Finalement, rien n’indique, contrairement à ses allégations, qu’elle aurait automatiquement été nommée fonctionnaire à l’issue de la période d’épreuve, une telle issue étant seulement hypothétique. Au contraire, sa nomination n’a jamais été demandée par sa hiérarchie, ni à l’échéance de la période de stage de deux ans, ni après la prolongation de cette dernière d’une année, et les évaluations figurant au dossier n’indiquent pas, contrairement à ce qu’elle soutient, qu’elle aurait dû être « nommée » à la fin de sa période probatoire, tous les objectifs n’étant pas atteints.
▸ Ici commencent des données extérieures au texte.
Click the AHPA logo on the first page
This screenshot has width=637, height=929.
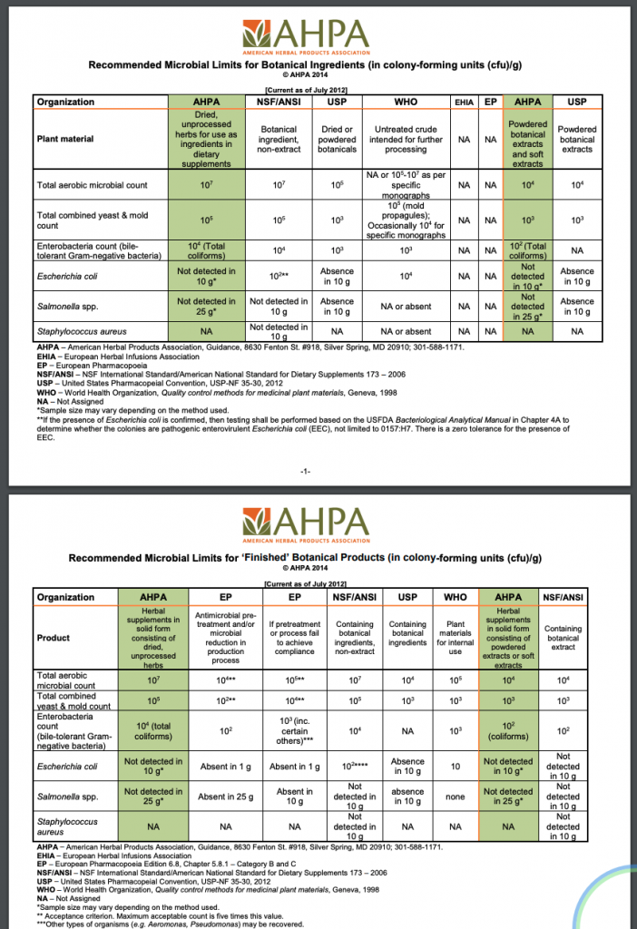[317, 35]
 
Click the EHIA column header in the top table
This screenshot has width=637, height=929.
[464, 102]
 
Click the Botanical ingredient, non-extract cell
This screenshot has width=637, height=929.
[279, 140]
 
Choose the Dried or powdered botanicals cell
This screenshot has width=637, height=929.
[338, 140]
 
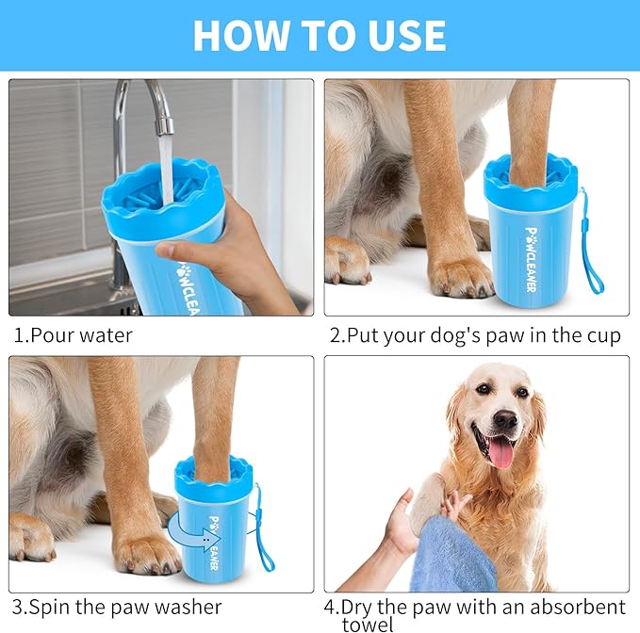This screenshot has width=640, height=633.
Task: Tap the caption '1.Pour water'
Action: pyautogui.click(x=74, y=335)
Elle ne peut donc se fonder sur cet élément, simple conjecture au demeurant non soutenue par les éléments du dossier, pour solliciter le versement du salaire de « policière nommée » pour la période entre le 11 août 2022 et le 31 mai 2023.

Entièrement mal fondé voire téméraire, le recours sera rejeté.

4.             Vu l’issue du litige, un émolument de CHF 1’000.- sera mis à la charge de la recourante qui succombe (art. 87 al. 1 LPA), et aucune indemnité de procédure ne sera allouée (art. 87 al. 2 LPA).

Compte tenu des conclusions du recours et du traitement annuel de base de la recourante, la valeur litigieuse est supérieure à CHF 15'000.- (art. 112 al. 1 let. d de la loi fédérale sur le Tribunal fédéral du 17 juin 2005 - LTF - RS 173.110).


* * * * *

PAR CES MOTIFS
LA CHAMBRE ADMINISTRATIVE

à la forme :

déclare recevable le recours interjeté le 17 juillet 2023 par A______ contre la décision de la commandante de la police du 14 juin 2023 ;

au fond :

le rejette ;

met à la charge de A______ un émolument de CHF 1’000.- ;

dit qu'il n'est pas alloué d'indemnité de procédure ;

dit que conformément aux art. 82 ss de la loi fédérale sur le Tribunal fédéral du 17 juin 2005 (LTF - RS 173.110), le présent arrêt peut être porté dans les trente jours qui suivent sa notification par-devant le Tribunal fédéral par la voie du recours en matière de droit public ; le mémoire de recours doit indiquer les conclusions, motifs et moyens de preuve et porter la signature du recourant ou de son mandataire ; il doit être adressé au Tribunal fédéral, av. du Tribunal fédéral 29, 1000 Lausanne 14, par voie postale ou par voie électronique aux conditions de l'art. 42 LTF. Le présent arrêt et les pièces en possession du recourant, invoquées comme moyens de preuve, doivent être joints à l'envoi ;

communique le présent arrêt à Me Romain JORDAN, avocat de la recourante, ainsi qu'à la commandante de la police.

Siégeant : Jean-Marc VERNIORY, président, Francine PAYOT ZEN-RUFFINEN, Fabienne GEISINGER-MARIETHOZ, Valérie LAUBER, Claudio MASCOTTO, juges.

Au nom de la chambre administrative :

le greffier-juriste :

 

 

F. SCHEFFRE

 

le président siégeant :

 

 

J.-M. VERNIORY

 

Copie conforme de cet arrêt a été communiquée aux parties.